Sur le plan opérationnel, des analyses mentionnent des mécanismes internes de coordination, du type composants événementiels, pour gérer les étapes d’autorisations et de contrôle. L’idée n’est pas juste d’exécuter un script, mais d’orchestrer une séquence: déclencher un écran, attendre un état, enchaîner sur une action, puis passer à la suivante. Ce genre de logique réduit les erreurs et augmente les chances d’obtenir les permissions nécessaires.

Un détail marquant concerne les écrans de diversion. Des observations parlent d’un affichage de faux écran de mise à jour système pendant que l’attaquant agit. Ce n’est pas anecdotique: si tu vois un écran update en cours, tu poses le téléphone, tu attends, et tu ne touches à rien. Pendant ce temps, l’opérateur peut naviguer, configurer, récupérer des données, sans provoquer de réaction immédiate.

Il faut aussi garder une nuance: certaines listes de capacités circulant sur les forums relèvent de la revendication commerciale, pas toujours validée dans chaque analyse. Mais même en ne retenant que les comportements observés, l’ensemble reste lourd: abus d’accessibilité, contrôle à distance, interception de données. Et cette combinaison, couplée à une distribution facilitée, explique pourquoi les équipes SOC et les RSSI surveillent de près ces plateformes vendues comme des produits.

PCrisk et Hackread rappellent les prix et les risques OTP

Le modèle tarifaire est documenté de manière cohérente dans plusieurs descriptions: 300 $ par mois, des paliers comme 700 $ pour trois mois, 1 300 $ pour six mois, et 2 200 $ pour une licence à vie, avec même des essais de courte durée mentionnés. Ce positionnement produit change la menace: on n’a pas un groupe isolé, on a un catalogue, une offre, et une incitation à multiplier les infections.

Le risque le plus immédiat pour les victimes, c’est l’accès aux OTP et aux codes de validation. Si le malware lit les SMS et les notifications, il peut récupérer des codes bancaires, des confirmations de connexion, ou des validations de paiement. Combiné à un contrôle à distance, l’attaquant peut déclencher une action, attendre le code, l’intercepter, puis finaliser la transaction, parfois sans que la victime comprenne ce qui s’est passé.

Les scénarios de distribution décrits sont volontairement quotidiens: un message qui pousse une mise à jour Play Store, un lien dans une conversation, un faux besoin de sécurité. C’est là que tu dois être lucide, la technique n’a pas besoin d’un exploit complexe si la manipulation est bien faite. Et quand une page imite le Play Store avec une note, un bouton, un développeur, beaucoup de gens suivent le mouvement.

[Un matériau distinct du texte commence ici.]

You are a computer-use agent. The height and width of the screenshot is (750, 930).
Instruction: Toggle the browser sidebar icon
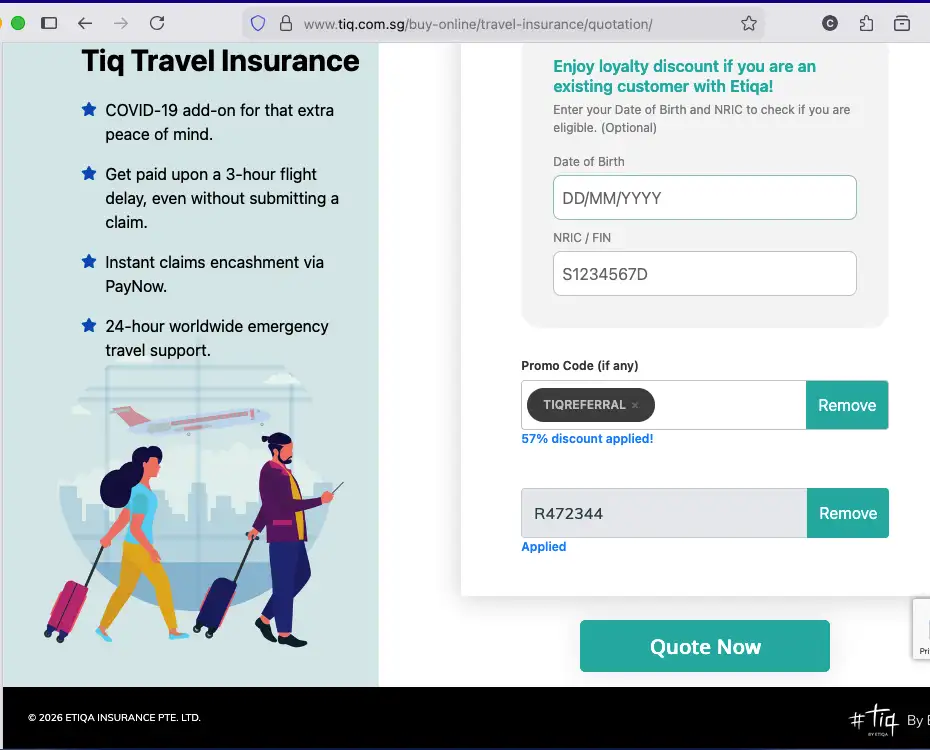(x=48, y=22)
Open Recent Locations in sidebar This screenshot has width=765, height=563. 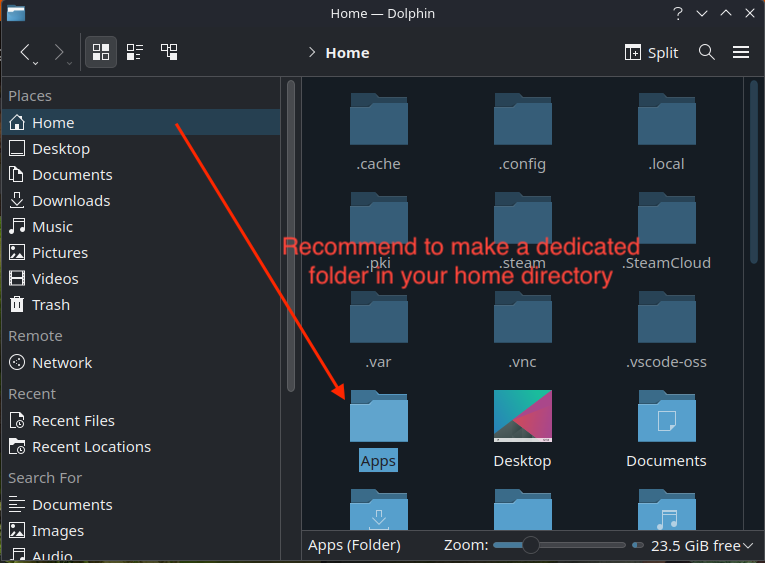[91, 446]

Face à ça, la défense repose sur des gestes simples mais stricts: refuser les installations hors store quand elles ne sont pas indispensables, vérifier les demandes d’accessibilité, et se méfier des mises à jour reçues par message. Côté entreprises, la réponse passe aussi par des politiques MDM, la limitation du sideloading, et la détection comportementale sur mobile. Ce n’est pas glamour, mais c’est ce qui bloque ce type de chaîne d’infection, parce que le piège dépend d’une autorisation accordée, pas d’une faille magique.